What you need to do =
Please repeat the listing exactly, starting at its first line and stopping after the line that contains "Switch to the Table".

Data to examine =
----------

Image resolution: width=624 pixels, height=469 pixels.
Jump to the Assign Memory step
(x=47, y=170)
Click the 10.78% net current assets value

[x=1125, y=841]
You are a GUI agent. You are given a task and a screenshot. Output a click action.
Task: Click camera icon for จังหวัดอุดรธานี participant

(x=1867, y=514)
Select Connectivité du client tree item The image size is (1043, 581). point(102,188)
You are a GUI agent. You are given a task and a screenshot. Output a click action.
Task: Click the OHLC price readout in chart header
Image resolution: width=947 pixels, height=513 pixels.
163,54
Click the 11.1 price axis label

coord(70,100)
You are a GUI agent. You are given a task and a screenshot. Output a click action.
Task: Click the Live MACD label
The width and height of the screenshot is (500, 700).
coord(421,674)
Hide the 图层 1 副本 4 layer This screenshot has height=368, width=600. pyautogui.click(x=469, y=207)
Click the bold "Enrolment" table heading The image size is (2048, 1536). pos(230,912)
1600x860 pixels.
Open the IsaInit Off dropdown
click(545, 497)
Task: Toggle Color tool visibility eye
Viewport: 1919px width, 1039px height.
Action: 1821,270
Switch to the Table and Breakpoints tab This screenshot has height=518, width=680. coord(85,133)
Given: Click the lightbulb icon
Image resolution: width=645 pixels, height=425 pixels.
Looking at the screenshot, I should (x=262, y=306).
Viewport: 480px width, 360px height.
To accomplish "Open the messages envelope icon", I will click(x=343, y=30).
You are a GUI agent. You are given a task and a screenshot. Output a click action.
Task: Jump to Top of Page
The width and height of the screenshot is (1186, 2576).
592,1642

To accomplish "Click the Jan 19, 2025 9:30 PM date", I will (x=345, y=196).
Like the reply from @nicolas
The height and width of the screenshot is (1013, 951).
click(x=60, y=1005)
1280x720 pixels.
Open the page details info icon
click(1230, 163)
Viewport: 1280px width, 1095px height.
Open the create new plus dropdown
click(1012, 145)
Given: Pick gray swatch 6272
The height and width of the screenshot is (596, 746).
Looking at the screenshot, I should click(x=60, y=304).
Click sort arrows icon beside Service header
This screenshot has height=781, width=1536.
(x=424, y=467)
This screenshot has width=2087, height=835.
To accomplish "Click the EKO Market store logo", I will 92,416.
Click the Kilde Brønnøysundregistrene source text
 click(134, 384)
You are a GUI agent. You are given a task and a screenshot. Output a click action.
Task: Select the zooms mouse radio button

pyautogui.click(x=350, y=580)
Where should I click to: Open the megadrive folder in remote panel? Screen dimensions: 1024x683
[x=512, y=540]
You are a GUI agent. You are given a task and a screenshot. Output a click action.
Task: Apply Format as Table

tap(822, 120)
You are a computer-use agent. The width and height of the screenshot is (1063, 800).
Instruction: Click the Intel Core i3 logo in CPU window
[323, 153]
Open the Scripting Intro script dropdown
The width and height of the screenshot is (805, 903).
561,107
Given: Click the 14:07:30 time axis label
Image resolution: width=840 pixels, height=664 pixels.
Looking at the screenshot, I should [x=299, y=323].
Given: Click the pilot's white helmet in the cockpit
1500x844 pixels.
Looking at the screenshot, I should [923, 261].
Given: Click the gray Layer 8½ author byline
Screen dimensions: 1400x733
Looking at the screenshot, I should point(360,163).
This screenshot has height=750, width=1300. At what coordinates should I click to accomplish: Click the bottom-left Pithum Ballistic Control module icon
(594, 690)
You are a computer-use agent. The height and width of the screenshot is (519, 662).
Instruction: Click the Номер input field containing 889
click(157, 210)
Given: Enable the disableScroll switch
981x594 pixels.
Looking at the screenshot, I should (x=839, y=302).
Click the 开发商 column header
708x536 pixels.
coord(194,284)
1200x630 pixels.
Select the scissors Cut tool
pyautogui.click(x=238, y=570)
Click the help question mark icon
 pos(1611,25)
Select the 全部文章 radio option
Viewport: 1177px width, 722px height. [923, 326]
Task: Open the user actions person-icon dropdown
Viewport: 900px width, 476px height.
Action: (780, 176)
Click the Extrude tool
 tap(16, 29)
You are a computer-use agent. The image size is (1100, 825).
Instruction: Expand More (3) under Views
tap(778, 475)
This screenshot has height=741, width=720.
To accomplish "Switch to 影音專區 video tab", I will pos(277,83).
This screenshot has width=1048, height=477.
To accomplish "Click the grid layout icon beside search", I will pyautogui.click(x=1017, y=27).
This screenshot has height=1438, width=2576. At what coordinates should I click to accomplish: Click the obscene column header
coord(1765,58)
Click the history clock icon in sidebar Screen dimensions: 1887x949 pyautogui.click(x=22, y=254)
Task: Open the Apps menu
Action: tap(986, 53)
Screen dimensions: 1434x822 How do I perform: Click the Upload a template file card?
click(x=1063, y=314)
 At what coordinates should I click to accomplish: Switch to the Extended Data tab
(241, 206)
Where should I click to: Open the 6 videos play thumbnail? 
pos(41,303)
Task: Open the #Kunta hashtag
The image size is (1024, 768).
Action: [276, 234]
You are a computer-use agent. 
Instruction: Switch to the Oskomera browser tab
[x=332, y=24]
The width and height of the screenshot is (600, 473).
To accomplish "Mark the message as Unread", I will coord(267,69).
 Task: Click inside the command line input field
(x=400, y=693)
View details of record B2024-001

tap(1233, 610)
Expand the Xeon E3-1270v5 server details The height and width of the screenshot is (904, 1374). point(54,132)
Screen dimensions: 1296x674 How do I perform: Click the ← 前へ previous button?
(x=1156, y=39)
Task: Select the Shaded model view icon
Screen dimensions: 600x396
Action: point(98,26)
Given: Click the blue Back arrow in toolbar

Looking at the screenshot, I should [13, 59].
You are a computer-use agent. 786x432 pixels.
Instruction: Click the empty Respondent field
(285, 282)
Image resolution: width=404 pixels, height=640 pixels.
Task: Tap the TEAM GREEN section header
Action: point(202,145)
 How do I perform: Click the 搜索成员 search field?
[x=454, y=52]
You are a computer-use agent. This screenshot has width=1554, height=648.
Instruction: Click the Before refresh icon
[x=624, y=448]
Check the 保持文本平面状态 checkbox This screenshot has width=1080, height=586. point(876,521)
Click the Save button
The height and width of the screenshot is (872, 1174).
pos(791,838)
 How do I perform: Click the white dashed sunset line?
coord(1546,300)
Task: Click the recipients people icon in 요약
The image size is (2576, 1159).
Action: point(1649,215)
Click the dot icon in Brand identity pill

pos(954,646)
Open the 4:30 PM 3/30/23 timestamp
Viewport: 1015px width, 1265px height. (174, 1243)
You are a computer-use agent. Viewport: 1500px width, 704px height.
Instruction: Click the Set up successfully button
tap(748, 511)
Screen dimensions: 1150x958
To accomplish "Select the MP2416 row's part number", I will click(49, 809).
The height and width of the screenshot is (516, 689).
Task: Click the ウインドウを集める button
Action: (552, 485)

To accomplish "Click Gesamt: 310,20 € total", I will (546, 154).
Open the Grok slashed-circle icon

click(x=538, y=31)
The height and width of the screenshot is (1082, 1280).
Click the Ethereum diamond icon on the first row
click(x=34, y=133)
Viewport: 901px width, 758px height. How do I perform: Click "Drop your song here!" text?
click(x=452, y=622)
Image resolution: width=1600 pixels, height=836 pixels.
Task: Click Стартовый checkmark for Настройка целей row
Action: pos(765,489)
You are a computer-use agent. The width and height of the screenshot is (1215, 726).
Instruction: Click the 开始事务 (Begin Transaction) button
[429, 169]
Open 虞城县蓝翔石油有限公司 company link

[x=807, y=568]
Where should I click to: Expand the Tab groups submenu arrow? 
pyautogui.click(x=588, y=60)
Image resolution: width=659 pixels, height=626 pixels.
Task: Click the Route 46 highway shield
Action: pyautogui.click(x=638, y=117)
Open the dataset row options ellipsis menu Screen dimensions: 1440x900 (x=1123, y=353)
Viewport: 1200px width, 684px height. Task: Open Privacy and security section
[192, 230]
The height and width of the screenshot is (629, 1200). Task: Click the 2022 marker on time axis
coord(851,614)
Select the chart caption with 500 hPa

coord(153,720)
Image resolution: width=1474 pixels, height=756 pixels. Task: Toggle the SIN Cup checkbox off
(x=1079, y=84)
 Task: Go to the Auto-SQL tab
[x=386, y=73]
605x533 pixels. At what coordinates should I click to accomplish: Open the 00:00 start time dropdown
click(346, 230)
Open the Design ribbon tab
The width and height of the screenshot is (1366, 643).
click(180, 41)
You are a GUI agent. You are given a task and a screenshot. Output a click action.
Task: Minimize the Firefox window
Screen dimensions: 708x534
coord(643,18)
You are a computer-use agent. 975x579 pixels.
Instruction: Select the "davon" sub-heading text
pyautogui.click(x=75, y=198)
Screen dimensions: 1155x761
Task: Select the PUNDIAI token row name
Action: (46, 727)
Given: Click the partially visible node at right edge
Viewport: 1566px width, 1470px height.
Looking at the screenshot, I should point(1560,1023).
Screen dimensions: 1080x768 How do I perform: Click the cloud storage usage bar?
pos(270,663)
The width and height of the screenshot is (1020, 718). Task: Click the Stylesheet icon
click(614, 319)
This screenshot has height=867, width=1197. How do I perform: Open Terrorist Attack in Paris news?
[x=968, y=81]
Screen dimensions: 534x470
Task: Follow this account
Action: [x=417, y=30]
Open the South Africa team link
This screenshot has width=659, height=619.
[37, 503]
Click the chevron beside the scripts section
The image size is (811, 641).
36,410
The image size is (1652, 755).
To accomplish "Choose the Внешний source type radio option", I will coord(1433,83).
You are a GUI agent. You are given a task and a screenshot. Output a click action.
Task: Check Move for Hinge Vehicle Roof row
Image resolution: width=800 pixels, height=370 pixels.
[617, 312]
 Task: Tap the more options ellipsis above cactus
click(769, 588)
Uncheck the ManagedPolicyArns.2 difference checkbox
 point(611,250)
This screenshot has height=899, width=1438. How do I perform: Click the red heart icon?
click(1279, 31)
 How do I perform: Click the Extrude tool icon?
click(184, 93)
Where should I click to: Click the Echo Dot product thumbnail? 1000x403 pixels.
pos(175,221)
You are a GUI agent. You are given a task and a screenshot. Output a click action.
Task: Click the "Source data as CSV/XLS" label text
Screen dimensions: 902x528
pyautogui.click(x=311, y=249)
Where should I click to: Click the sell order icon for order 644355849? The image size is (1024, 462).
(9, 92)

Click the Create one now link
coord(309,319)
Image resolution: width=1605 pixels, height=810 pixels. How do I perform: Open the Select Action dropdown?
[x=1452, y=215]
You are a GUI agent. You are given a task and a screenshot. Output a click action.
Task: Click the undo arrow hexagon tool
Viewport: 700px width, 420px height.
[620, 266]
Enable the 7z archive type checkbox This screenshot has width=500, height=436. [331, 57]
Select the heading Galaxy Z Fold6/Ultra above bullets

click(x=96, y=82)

----------

Task response =
Image resolution: width=624 pixels, height=469 pixels.
Jump to the Assign Memory step
(x=47, y=170)
Click the 10.78% net current assets value

[x=1125, y=841]
You are a GUI agent. You are given a task and a screenshot. Output a click action.
Task: Click camera icon for จังหวัดอุดรธานี participant

(x=1867, y=514)
Select Connectivité du client tree item The image size is (1043, 581). point(102,188)
You are a GUI agent. You are given a task and a screenshot. Output a click action.
Task: Click the OHLC price readout in chart header
Image resolution: width=947 pixels, height=513 pixels.
163,54
Click the 11.1 price axis label

coord(70,100)
You are a GUI agent. You are given a task and a screenshot. Output a click action.
Task: Click the Live MACD label
The width and height of the screenshot is (500, 700).
coord(421,674)
Hide the 图层 1 副本 4 layer This screenshot has height=368, width=600. pyautogui.click(x=469, y=207)
Click the bold "Enrolment" table heading The image size is (2048, 1536). pos(230,912)
1600x860 pixels.
Open the IsaInit Off dropdown
click(545, 497)
Task: Toggle Color tool visibility eye
Viewport: 1919px width, 1039px height.
Action: 1821,270
Switch to the Table and Breakpoints tab This screenshot has height=518, width=680. coord(85,133)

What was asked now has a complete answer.